The Fundamentals of Employee Discipline

Employee discipline

Employee discipline isn’t easy for most managers. It typically involves verbal and written warnings regarding tardiness, no-shows, or disregard for the dress code or behavior that result in an employee write-up. Escalating from warnings to a write-up can be intimidating for most managers. But, it is important to follow a formal structure when moving an employee through the warning system to employee discipline to write-ups and termination. Follow these fundamentals of employee write ups to ensure you get it right.

 

#1 Take a Breath

Before taking any disciplinary action, it is important to take a step back and take a breath. It’s best not to take any actions while you are still angry at a person or situation. Write down what you experienced and who was involved. The next day, revisit what you recorded and decide if it stills needs to be acted on.

 

#2 Document the Problem

One of the most important fundamentals is documenting the problems that arise. From verbal to written warnings and write-ups, it is crucial to document and date each warning and store it in a secure space within an employee’s existing documents folder.

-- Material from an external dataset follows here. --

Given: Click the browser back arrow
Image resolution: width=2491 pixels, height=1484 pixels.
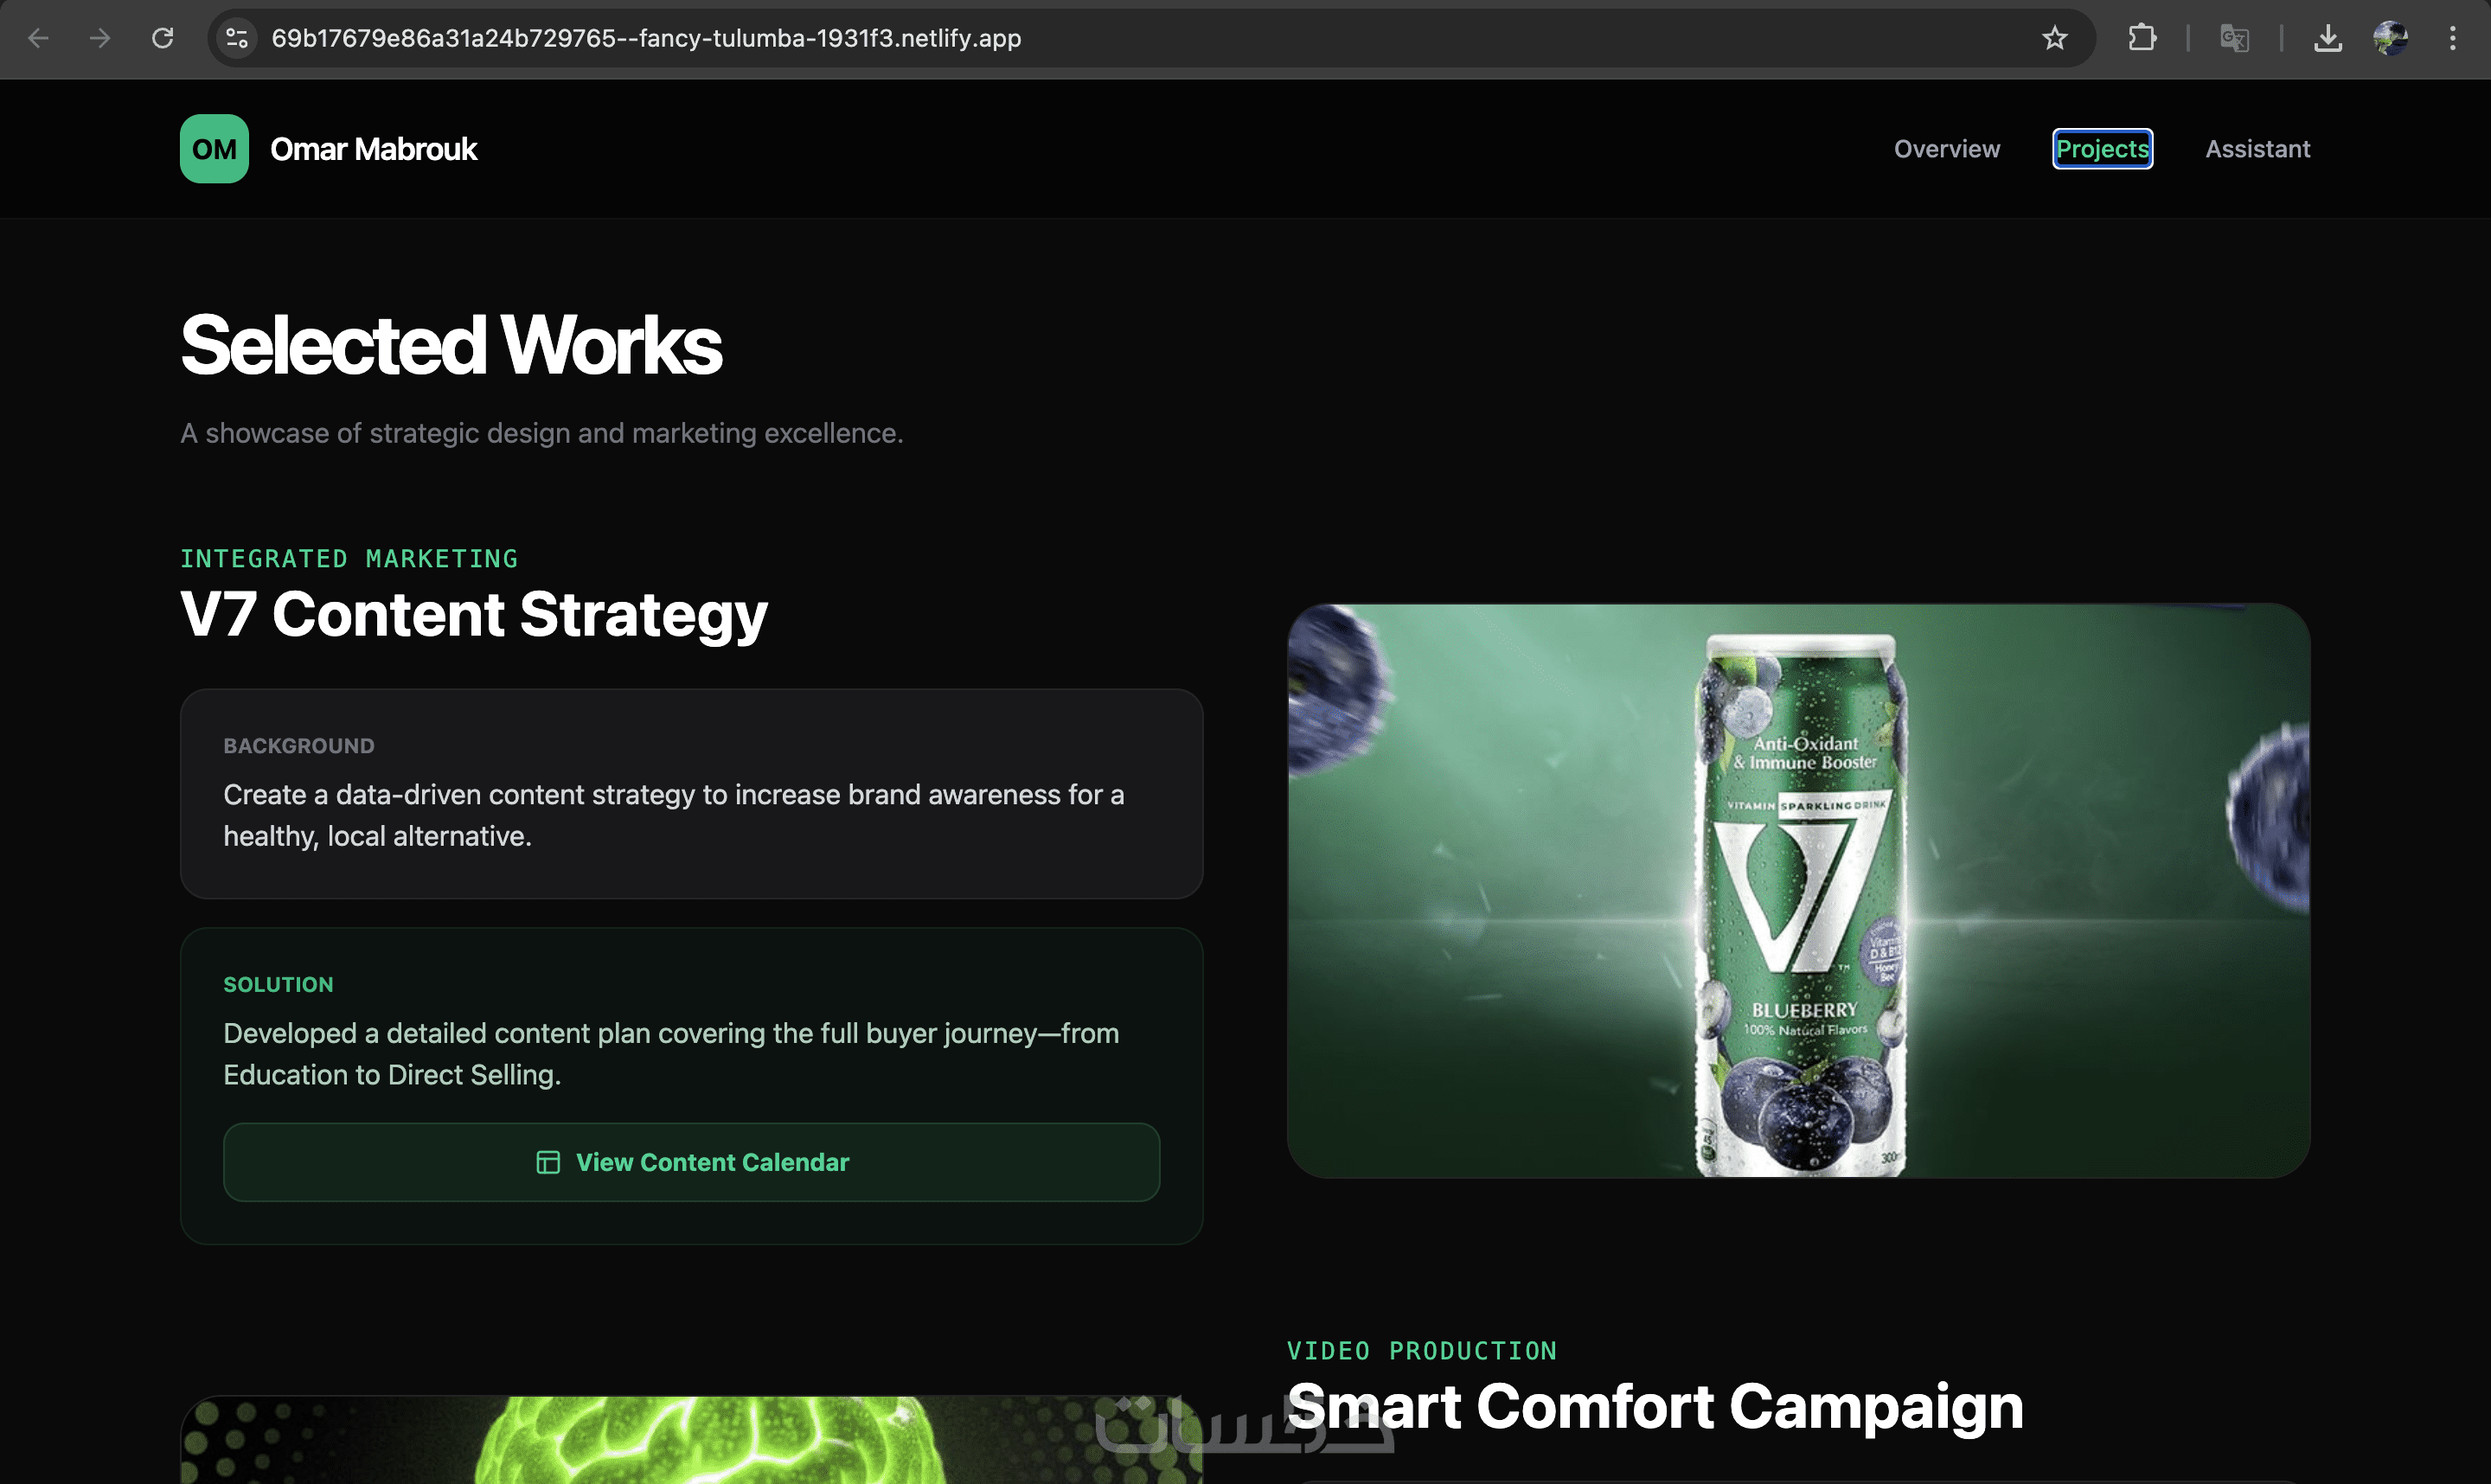Looking at the screenshot, I should 38,38.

It’s important to note when the incident occurred, who was involved, who else saw what happened (or didn’t happen), and what warning or notice was given to the offending employee.

 

#3 Cite the Employee Handbook

Another fundamental that can be easily overlooked is to actually cite the employee handbook or onboarding materials that were given to an employee when beginning their job. By citing that they have used one of three no-show warnings, the employee will need to acknowledge that their actions have consequences that they were aware of. Also cite what is outline for employee discipline, like less hours or a probationary period.

 

#4 Set Expectations

It’s not just enough to give a warning regarding no-shows, lack of proper attire, or poor customer service. It’s important to set expectations with the employee to measure progress and correct any issues that have been forming, when applicable. If a server is not routinely checking on diners or presents a poor attitude with other staff members, create a plan together to fix this and let them know how it will be monitored. For example, over the next two weeks, we expect [staff member name] to visit each customer’s table at least once every six minutes to refill water, take orders, check in on their satisfaction related to the food, and offer dessert. The shift supervisor will monitor the level of service their tables are receiving.

 

#5 Provide Proof of Warnings

After providing a verbal warning, it is important to follow it up with a written warning. These will be needed when progressing to a write up by showing that the specified number of warnings were given before a write-up was issued. From there, after the write-ups are issued, these documents are important to keep if they are used to terminate an employee, even in an at-will state.

 

#6 Follow Up

Lastly, it is important to follow up on the warnings or write-ups given to see if the employee has taken them seriously. Are they still showing up late? Providing poor service? Getting into arguments with management? If so, it’s important to follow your set guidelines regarding when to write up an employee. A bad employee is worse than no employee and can be detrimental to a restaurant’s bottom line and other staff members.

Overall, it’s important to follow a routine system when moving an employee from warning to write-ups to termination and stick to the fundamentals along the way to avoid legal trouble. It’s important to keep track of which employees aren’t adhering to their job requirements and are costing the restaurant lost customers, poor productivity, and even lower staff morale.